Dosage and Administration

Inside: for sleep disorders - 0.5 MHz 20-30 minutes before sleep. For the treatment of neurotic, psychopathic, neurosis-like and psychopathic states, the initial dose is 0.5-1 mg 2-3 times a day. After 2-4 days, taking into account the effectiveness and tolerability of the dose can be increased to 4-6 mg / day.

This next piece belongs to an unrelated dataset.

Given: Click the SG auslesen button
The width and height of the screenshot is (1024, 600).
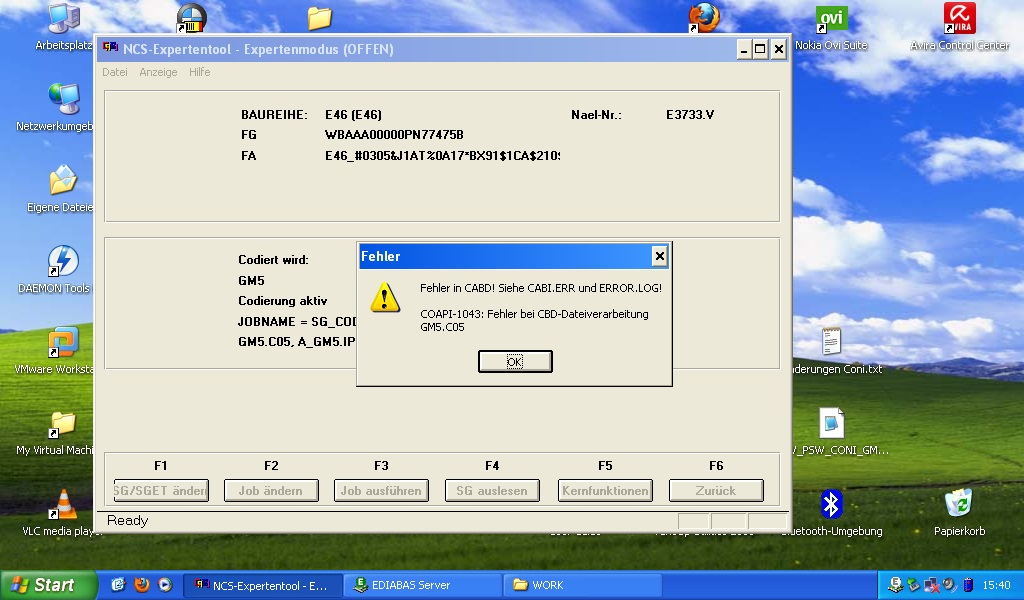Looking at the screenshot, I should point(492,490).
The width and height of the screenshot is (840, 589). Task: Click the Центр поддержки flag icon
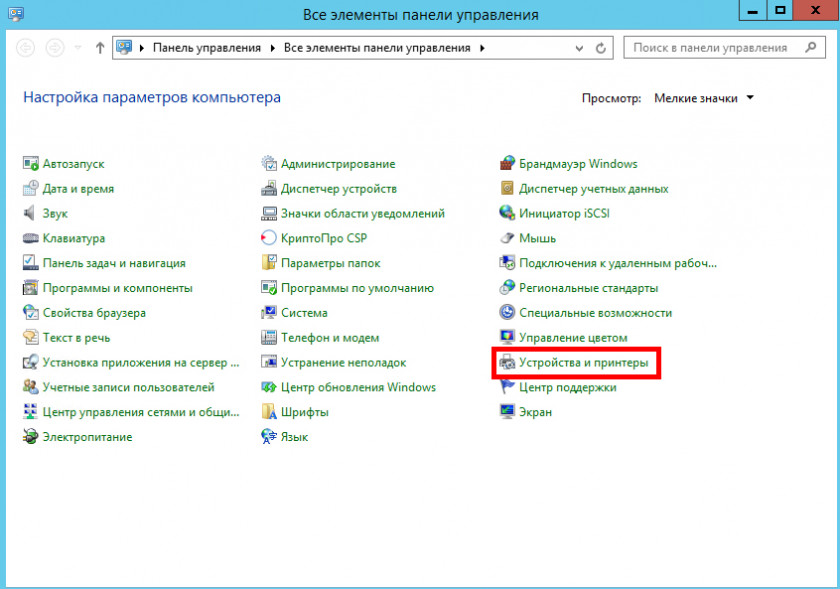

With severe agitation, fear, anxiety, treatment begins with a dose of 3 mg / day, quickly increasing the dose to obtain a therapeutic effect.
In the treatment of epilepsy -2-10 mg / day.
For the treatment of alcohol withdrawal - inside, at 2-5 mg / day.
The average daily dose is 1.5-5 mg, it is divided into 2-3 doses, usually 0.5-1 mg in the morning and afternoon, and up to 2.5 mg per night. In neurological practice, for diseases with muscular hypertonus, 2-3 mg 1-2 times / day are prescribed.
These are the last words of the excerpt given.